Me alegra saber que en el corazón de las raíces que constituyen esta tierra se encuentra la Iglesia Católica, en un trabajo de plena colaboración con las otras Iglesias cristianas, lo cual es signo de cómo es posible desarrollar una comunión en las diferencias. Realidad que ocurre cuando las personas se animan a ir más allá de la superficie conflictiva y se miran en su dignidad más profunda. Así, podemos afirmar que cada vez que las personas y las comunidades aprendemos a apuntar más alto de nosotros mismos y de nuestros intereses particulares, la comprensión y el compromiso mutuo se transforman en solidaridad; la cual, entendida en su sentido más hondo y desafiante, se convierte en un modo de hacer la historia, en un ámbito donde los conflictos, las tensiones e incluso los que se podrían haber considerados opuestos en el pasado, pueden alcanzar una unidad multiforme que engendra nueva vida (cf. Exhort. ap. Evangelii gaudium, 228). Así como nutrió la vida de vuestro pueblo, hoy el Evangelio puede seguir abriendo caminos para afrontar los desafíos actuales, valorando las diferencias y especialmente fomentando la común-unión entre todos.

La celebración del centenario recuerda la importancia de seguir apostando por la libertad y la independencia de Letonia, que ciertamente son un don, pero también una tarea que implica a todos. Trabajar por la libertad es comprometerse por un desarrollo integral e integrador de las personas y de la comunidad. Si hoy se puede hacer fiesta es gracias a tantos que han abierto caminos, puertas, futuro, y les han dejado en herencia la misma responsabilidad: abrir futuro poniendo la mirada en que todo esté al servicio de la vida, generando vida. Y en este sentido, al finalizar este encuentro, iremos hacia el Monumento de la Libertad donde estarán presentes niños, jóvenes y familias. Ellos nos recuerdan que «la maternidad» de Letonia —analogía sugerida por el lema de este viaje— encuentra eco en la capacidad de promover estrategias que sean realmente eficaces y estén más centradas en los rostros concretos de estas familias, ancianos, niños y jóvenes, que en el primado de la economía sobre la vida. La “maternidad” de Letonia se manifiesta también en la capacidad de generar fuentes de trabajo para que nadie necesite desarraigarse por construir su futuro. El índice de desarrollo humano también se mide por la capacidad de crecer y multiplicarse. El desarrollo de las comunidades no se produce únicamente, y menos se mide, por la capacidad de bienes o recursos que se posean, sino por las ganas que se tenga de engendrar vida y crear futuro. Esto solo es posible en la medida que haya arraigo en el pasado, creatividad en el presente y confianza y esperanza en el mañana. Y se mide en la capacidad de entrega y de apuesta tal como las generaciones pasadas nos supieron testimoniar.

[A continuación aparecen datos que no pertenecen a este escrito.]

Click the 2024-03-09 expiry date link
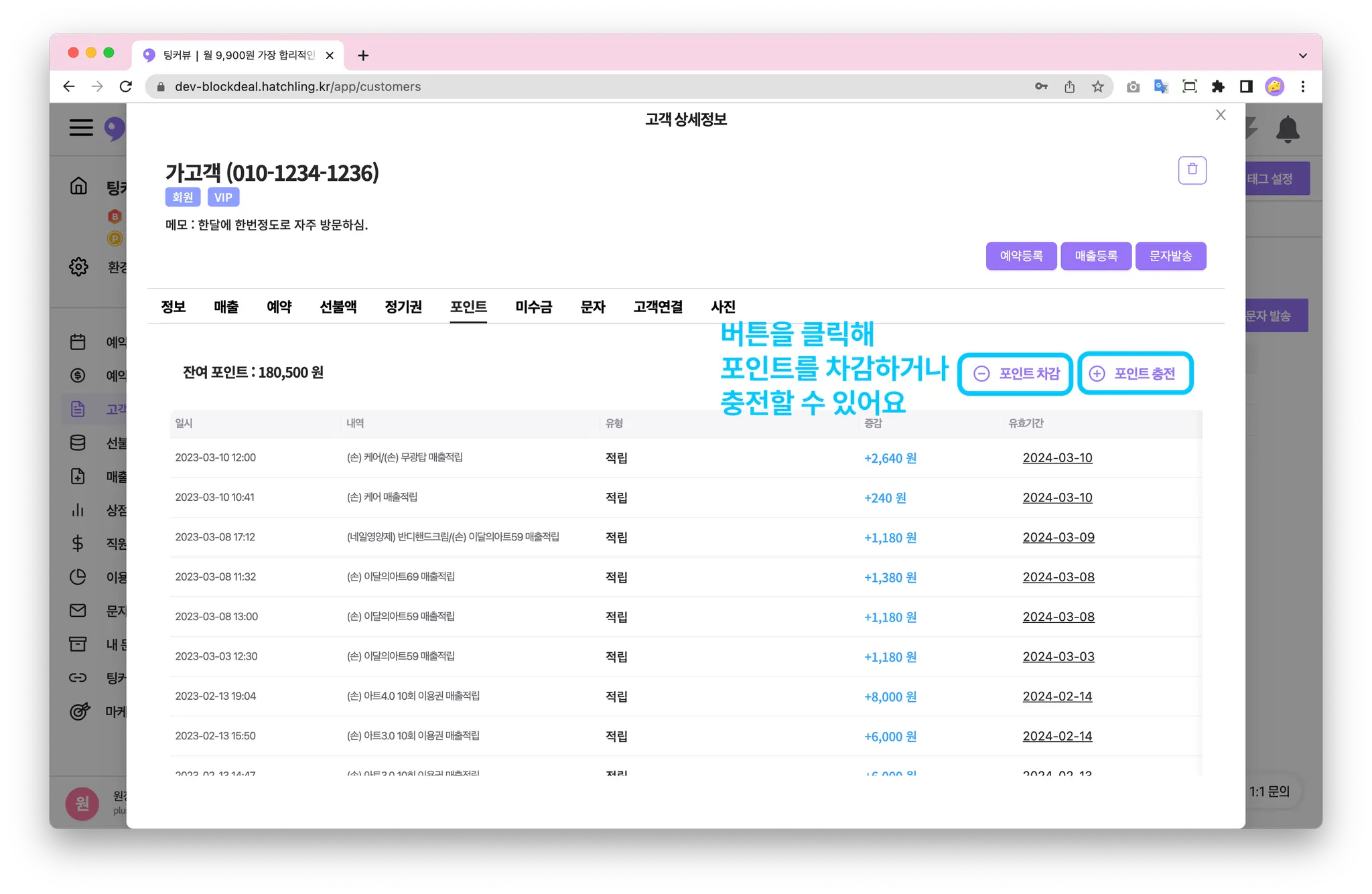1372x894 pixels. [1058, 537]
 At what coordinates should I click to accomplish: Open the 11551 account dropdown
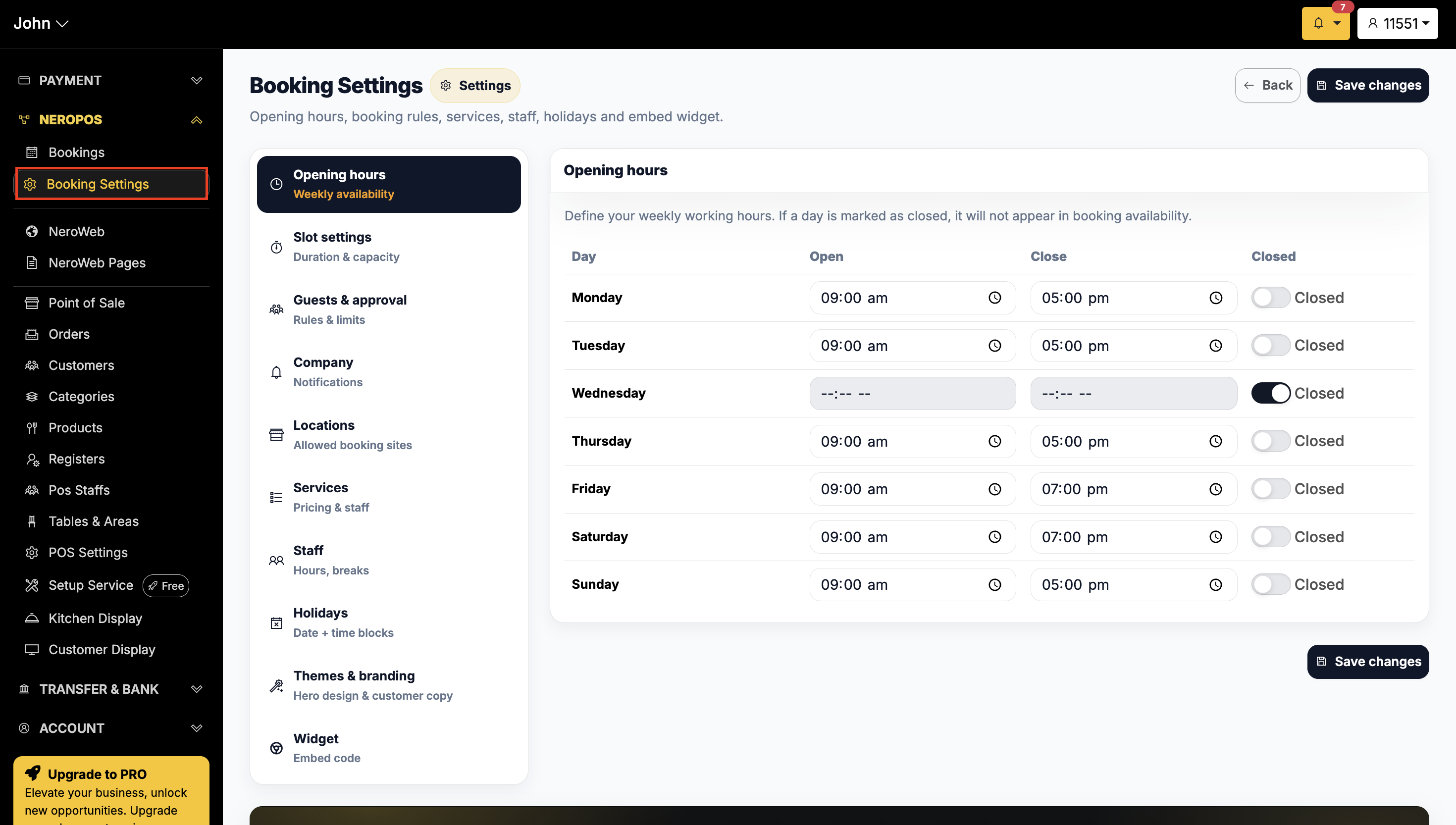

Señor Presidente, amigos todos: Comienzo aquí mi peregrinación por esta tierra, pidiéndole a Dios que siga acompañando, bendiciendo y haciendo próspera la labor de vuestras manos para esta nación.


Encuentro ecuménico en la Catedral evangélica luterana de Riga

Me alegra poder encontrarme con vosotros, en esta tierra que se caracteriza por realizar un camino de reconocimiento, colaboración y amistad entre las diversas iglesias cristianas, que han logrado generar unidad manteniendo la riqueza y la singularidad que les es propia. Me animaría a decir que es “un ecumenismo vivo”, siendo una de las características particulares de Letonia. Sin ninguna duda, una razón para la esperanza y la acción de gracias.

Gracias al señor arzobispo Jānis Vanags por abrirnos las puertas de esta casa para realizar este encuentro de oración. Casa catedral que por más de 800 años alberga la vida cristiana de esta ciudad; testimonio fiel de tantos hermanos nuestros que se han acercado para adorar, rezar, sostener la esperanza en tiempos de sufrimiento y tomar coraje para enfrentar tiempos de mucha injusticia y sufrimiento. Hoy nos hospeda para que el Espíritu Santo siga tejiendo artesanalmente lazos de comunión entre nosotros y, así, volvernos también nosotros artesanos de unidad en nuestros pueblos, haciendo que nuestras diferencias no se conviertan en división. Dejemos que el Espíritu Santo nos revista con las armas del diálogo, del entendimiento, de la búsqueda del reconocimiento mutuo y de la fraternidad (cf. Ef 6,13-18).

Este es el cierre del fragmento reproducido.